• Free Palestine 🇵🇸@sh.itjust.works
    link
    fedilink
    English
    arrow-up
    2
    arrow-down
    1
    ·
    1 year ago

    No, it definitely isn’t. Stop spreading false information and potentially giving people a false sense of security. LineageOS isn’t even as secure as stock Android, it’s definitely not as secure as GrapheneOS as GOS has many security improvements compared to the AOSP. Some examples are the hardened C Library, hardened memory allocator, improved SELinux policies, secure app spawning, hardened browser (Vanadium) which is also used for WebView, etc. LineageOS doesn’t even allow you to relock the bootloader, meaning anyone can modify the system because Android Verified Boot only works with a locked bootloader. It doesn’t have any of the security features that GrapheneOS adds on top of AOSP, it also lacks basic security features from AOSP. It’s ok for tinkering, but I would never use Lineage on a production device. You can read the section about LineageOS of this blog post: https://madaidans-insecurities.github.io/android.html#lineageos

    Quote:

    A common ROM that has many of these issues is LineageOS:

    • LineageOS uses userdebug builds by default. This adds many debugging features as additional attack surface. It also weakens various SELinux polices and exposes root access via ADB, which, as previously discussed, is not a good idea.
    • LineageOS requires an unlocked bootloader, therefore disabling verified boot, which is essential to verify the integrity of the operating system.
    • It does not implement rollback protection. This allows an attacker to downgrade the system to an older version and then exploit already patched vulnerabilities.
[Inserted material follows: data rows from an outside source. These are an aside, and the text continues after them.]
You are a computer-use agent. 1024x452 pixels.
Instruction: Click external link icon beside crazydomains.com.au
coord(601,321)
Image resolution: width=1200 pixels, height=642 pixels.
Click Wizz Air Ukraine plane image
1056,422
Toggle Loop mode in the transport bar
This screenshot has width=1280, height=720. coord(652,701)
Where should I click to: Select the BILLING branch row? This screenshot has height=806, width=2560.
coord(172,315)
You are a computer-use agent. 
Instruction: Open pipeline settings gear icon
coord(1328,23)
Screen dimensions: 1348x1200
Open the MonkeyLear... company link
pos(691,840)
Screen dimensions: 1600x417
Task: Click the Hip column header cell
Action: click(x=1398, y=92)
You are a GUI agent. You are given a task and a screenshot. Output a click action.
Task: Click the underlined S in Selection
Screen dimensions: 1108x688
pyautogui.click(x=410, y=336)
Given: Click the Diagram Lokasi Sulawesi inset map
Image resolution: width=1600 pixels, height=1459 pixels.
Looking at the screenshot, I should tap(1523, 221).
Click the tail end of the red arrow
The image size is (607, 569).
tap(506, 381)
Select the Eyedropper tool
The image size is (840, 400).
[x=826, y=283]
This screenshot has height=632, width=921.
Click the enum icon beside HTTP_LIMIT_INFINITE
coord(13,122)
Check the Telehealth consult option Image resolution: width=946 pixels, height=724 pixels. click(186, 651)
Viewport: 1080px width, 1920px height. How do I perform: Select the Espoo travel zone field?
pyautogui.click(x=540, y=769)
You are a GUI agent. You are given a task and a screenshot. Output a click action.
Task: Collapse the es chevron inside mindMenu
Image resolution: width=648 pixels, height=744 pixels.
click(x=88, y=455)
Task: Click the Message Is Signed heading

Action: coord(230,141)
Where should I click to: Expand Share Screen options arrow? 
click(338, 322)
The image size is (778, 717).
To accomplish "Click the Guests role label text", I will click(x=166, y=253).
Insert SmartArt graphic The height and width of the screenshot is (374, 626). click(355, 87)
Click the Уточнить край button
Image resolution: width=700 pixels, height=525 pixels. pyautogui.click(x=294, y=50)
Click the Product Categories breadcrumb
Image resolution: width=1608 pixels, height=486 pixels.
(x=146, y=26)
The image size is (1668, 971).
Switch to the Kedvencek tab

The default updater even allows you to downgrade versions yourself.
    • Most LineageOS builds also do not include firmware updates, which prevents users from getting new patches to fix vulnerabilities. Instead, it gives a pop-up advising users to flash updates manually that most people will simply ignore.

    This is a non-exhaustive list. There are more issues than just those listed above. LineageOS (and most other custom ROMs) are focused on customising the device and not privacy or security. Of course, you could build LineageOS yourself to fix many of these issues, but most users will not be capable of doing so.